Qu’est-ce qui fait un « bon » Français ? Ou bien – comme si la première question n’était pas déjà assez tendancieuse – comment se fait-il que les habitants de ce beau pays n’arrivent guère à trouver un terrain d’entente, préférant camper sur leurs positions a priori irréconciliables ? Au moins indirectement, Tour de France cherche à répondre à cet éternel casse-tête du conflit entre les communautés et les générations. Il y procède à visage masqué, en alimentant à première vue les idées reçues les plus caricaturales, à tel point de presque obliger le spectateur à prendre parti soit pour le petit jeune insolent, soit pour le vieux con réactionnaire. Le fait d’être surtout séduit par le destin brisé du personnage interprété avec brio par Depardieu ne nous rajeunit pas, tandis que les ruptures formelles opérées par l’univers plus en phase avec son temps de Far’hook s’apparentent davantage à des digressions qu’il nous est plus difficile d’apprécier. Or, la véritable ambition du scénario pourrait justement se manifester à ce niveau-là, au carrefour du rejet et de l’identification, qui reflète d’une façon à peine voilée la réalité du spectre de nos concitoyens plus ou moins fréquentables.

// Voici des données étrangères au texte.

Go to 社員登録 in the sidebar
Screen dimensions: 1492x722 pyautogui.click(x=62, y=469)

Car en tant que collectif biscornu de personnes et de styles de vie parfois diamétralement opposés, la France est censée fonctionner comme entité de rassemblement, en dépit des divergences qui la tiraillent en permanence.

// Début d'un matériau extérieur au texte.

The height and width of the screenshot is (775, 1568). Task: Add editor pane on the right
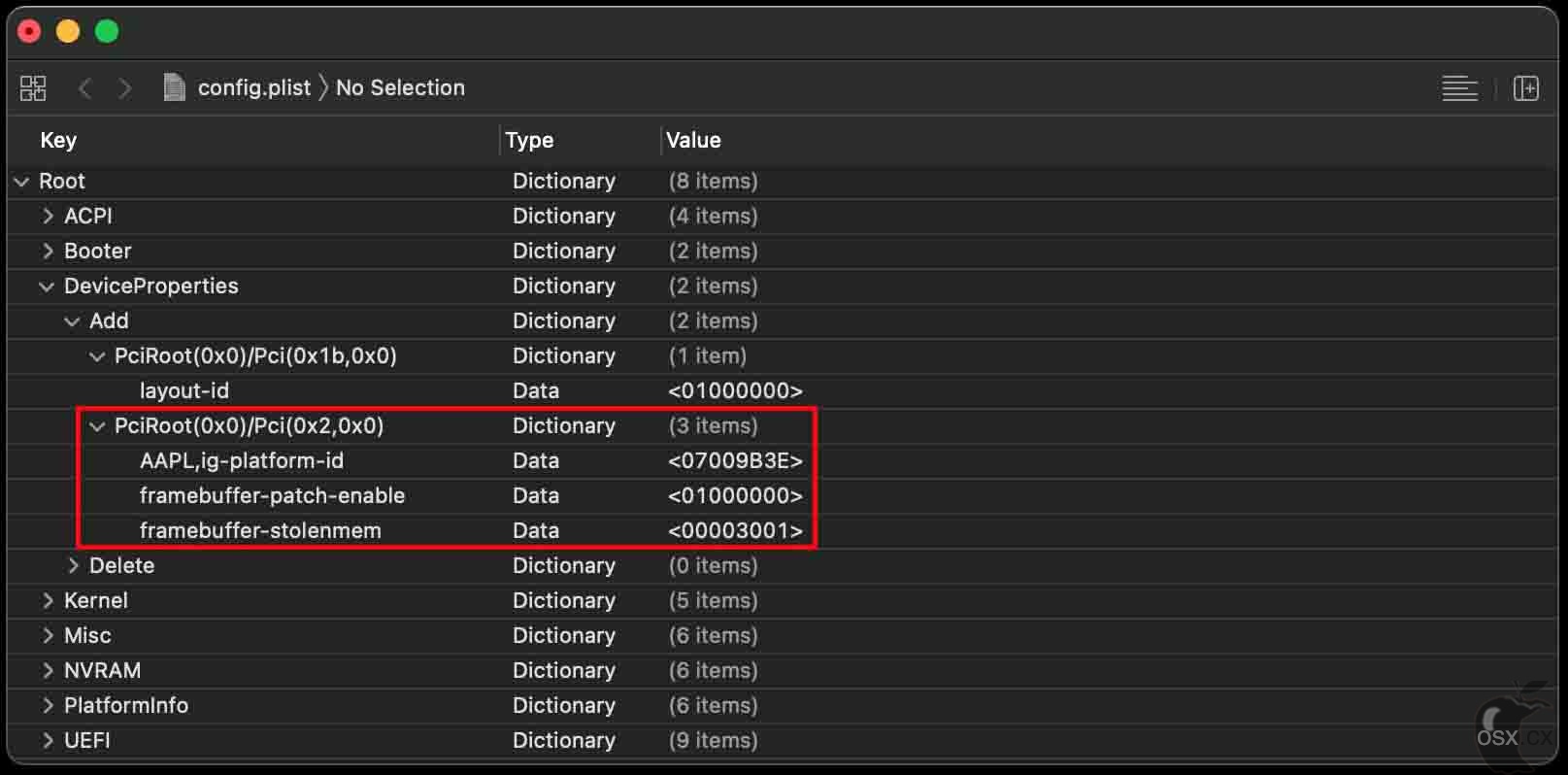click(1526, 88)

Trop de vocabulaire pour le rap

Le chemin vers la réconciliation s’avère long et épineux. Une fois que les principaux différents sont écartés, la voie de l’amitié respectueuse ressemble presque à un ultime leurre, tel un dernier sursaut des poncifs que la narration s’était vaillamment employée à démonter un par un jusque là. Nous ne sommes pas tout à fait d’accord avec ce déversement de bons sentiments pendant la dernière partie du film, quand l’union improbable des deux protagonistes est supposée faire leur force. Ce nouveau revirement, en direction opposée du constat social guère complaisant qui lui a précédé, réussit cependant grâce à la réalisation vigoureuse de Rachid Djaïdani. Celle-ci se distingue d’abord par une direction d’acteurs redoutable, notamment du côté de Gérard Depardieu qui incarne avec intensité cet homme faussement rustre, au lieu de franchir les limites afin de s’adonner à un cabotinage grotesque. Et puis, sa force majeure est sa capacité très rarement prise en défaut de rendre vivante, voire percutante, une parabole sociale à la prémisse pas tellement sophistiquée. La mise en scène excelle donc dans son portrait d’une France, prise dans de sérieuses turbulences, qui saura néanmoins garder son cap, à condition de fuir les divisions et de rechercher fiévreusement des parenthèses de solidarité, aussi imparfaites soient-elles.

Conclusion

Un jeune et un vieux que tout oppose, contraints de prendre la route ensemble : nous pouvons aisément imaginer des trames plus ingénieuses pour rendre compte de l’état gangrené de la France. Le deuxième film de Rachid Djaïdani, après Rengaine, est pourtant une œuvre pertinente et touchante, capable de s’approprier les lieux communs qui empoisonnent les discussions et le quotidien, pour en faire le canevas à fleur de peau d’une société sur le point d’imploser, quoique pas encore en panne de solutions miracle.